George Washington was first in war, first in peace, and in November
1789, the first president to proclaim a national day of thanksgiving,
openly acknowledging God as the source of all “the great and various
favors which He has been pleased to confer upon us.”
Among the “favors” were a Declaration of Independence that inspires us
to the present day, a remarkable military victory over the most
powerful nation in the world, and an ingenious Constitution of checks
and balances that places “we the people” at the center of our
government.
For the next fourscore and seven years, most states honored a November
date as a day of prayer and fasting, but there was no national
celebration. Of the early presidents, only James Madison, in 1814 and
1815, issued proclamations.
Then in November 1863, with the Civil War still raging, President
Abraham Lincoln officially declared the last Thursday of November to be
Thanksgiving.

**DATASET ENTRIES:**
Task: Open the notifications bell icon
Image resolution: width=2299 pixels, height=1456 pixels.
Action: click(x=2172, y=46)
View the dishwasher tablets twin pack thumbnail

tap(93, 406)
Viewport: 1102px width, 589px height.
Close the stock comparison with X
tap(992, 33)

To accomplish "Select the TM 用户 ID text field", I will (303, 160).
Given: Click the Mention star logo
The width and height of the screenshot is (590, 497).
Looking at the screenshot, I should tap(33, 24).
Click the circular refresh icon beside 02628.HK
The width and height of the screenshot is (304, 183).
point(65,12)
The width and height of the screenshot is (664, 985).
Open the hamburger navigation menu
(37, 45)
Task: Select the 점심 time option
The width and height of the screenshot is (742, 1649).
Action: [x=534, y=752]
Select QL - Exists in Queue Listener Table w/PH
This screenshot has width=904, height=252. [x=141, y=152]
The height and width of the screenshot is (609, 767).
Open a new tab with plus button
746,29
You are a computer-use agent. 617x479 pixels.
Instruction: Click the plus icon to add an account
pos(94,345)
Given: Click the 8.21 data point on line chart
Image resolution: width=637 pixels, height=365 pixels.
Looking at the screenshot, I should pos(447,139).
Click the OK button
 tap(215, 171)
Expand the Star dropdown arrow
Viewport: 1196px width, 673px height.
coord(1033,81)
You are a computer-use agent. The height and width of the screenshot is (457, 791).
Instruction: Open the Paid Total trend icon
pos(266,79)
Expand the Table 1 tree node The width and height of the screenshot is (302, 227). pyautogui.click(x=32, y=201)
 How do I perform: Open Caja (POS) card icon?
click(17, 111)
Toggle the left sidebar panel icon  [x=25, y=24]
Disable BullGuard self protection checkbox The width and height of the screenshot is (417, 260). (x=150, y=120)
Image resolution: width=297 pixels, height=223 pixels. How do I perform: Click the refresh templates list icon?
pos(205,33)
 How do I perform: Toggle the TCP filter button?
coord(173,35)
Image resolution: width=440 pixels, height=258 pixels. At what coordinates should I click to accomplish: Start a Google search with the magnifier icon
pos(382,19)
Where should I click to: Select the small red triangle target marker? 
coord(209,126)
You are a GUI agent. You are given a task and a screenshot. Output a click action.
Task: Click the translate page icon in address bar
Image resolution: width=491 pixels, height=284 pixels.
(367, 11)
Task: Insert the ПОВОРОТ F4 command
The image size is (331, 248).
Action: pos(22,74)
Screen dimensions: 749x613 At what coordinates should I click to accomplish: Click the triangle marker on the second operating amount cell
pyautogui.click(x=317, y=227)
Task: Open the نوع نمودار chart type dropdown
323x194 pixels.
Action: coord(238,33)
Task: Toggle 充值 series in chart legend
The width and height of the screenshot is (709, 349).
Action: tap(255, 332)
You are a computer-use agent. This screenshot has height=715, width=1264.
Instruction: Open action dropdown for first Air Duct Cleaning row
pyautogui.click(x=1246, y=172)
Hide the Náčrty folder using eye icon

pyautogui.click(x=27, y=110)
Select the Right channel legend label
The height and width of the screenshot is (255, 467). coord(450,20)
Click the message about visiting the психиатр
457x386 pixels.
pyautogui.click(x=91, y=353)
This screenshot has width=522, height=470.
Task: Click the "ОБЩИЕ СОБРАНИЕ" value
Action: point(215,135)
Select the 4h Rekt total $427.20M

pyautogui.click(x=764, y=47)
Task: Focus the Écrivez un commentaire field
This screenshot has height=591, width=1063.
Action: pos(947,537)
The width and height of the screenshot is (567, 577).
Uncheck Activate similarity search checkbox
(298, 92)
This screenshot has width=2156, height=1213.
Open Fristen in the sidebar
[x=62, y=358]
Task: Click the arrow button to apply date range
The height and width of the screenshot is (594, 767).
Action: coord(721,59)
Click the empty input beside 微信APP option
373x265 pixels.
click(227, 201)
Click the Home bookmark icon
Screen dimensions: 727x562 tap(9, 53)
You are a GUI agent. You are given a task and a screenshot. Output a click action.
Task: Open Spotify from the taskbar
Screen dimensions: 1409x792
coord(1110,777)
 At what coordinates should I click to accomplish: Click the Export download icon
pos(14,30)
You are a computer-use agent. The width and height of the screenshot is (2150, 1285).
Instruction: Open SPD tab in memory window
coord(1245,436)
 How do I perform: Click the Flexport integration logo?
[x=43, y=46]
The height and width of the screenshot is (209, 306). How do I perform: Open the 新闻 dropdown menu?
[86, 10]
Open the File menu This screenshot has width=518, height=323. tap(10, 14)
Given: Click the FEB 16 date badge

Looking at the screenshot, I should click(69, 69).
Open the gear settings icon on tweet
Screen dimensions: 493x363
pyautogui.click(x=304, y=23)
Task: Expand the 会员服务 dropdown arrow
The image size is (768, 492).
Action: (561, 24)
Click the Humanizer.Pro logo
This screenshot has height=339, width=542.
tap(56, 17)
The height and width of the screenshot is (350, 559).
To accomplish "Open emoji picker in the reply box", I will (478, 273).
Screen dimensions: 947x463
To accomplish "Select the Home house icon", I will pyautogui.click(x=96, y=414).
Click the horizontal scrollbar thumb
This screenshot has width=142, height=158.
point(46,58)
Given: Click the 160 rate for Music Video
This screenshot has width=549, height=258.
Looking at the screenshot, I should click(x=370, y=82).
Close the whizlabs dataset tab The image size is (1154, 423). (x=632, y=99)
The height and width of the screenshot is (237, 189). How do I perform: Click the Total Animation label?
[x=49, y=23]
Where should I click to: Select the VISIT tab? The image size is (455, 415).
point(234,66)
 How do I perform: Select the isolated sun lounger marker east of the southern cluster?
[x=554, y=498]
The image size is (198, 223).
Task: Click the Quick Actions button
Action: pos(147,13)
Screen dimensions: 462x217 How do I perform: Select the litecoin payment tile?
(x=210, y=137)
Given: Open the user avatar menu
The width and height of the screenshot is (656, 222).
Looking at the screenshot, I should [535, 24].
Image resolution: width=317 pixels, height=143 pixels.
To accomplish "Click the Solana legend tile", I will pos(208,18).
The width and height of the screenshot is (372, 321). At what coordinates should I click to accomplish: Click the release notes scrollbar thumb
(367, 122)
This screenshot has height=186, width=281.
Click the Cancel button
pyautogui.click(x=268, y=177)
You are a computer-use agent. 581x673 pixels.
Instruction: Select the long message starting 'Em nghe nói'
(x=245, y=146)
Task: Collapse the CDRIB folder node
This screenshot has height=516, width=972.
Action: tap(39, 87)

**YOUR TASKS:**
- A) Revise the Thanksgiving passage between "George Washington was" and "government.", inclusive, replacing "Constitution" with "Charter".
- B) Print the entries between the lines holding "The width and height of the screenshot is (664, 985)." and "pos(94,345)", inclusive.
The entries have no connection to the Thanksgiving passage.

**SOLUTIONS IN ORDER:**
- A)
George Washington was first in war, first in peace, and in November
1789, the first president to proclaim a national day of thanksgiving,
openly acknowledging God as the source of all “the great and various
favors which He has been pleased to confer upon us.”
Among the “favors” were a Declaration of Independence that inspires us
to the present day, a remarkable military victory over the most
powerful nation in the world, and an ingenious Charter of checks
and balances that places “we the people” at the center of our
government.

- B)
The width and height of the screenshot is (664, 985).
Open the hamburger navigation menu
(37, 45)
Task: Select the 점심 time option
The width and height of the screenshot is (742, 1649).
Action: [x=534, y=752]
Select QL - Exists in Queue Listener Table w/PH
This screenshot has width=904, height=252. [x=141, y=152]
The height and width of the screenshot is (609, 767).
Open a new tab with plus button
746,29
You are a computer-use agent. 617x479 pixels.
Instruction: Click the plus icon to add an account
pos(94,345)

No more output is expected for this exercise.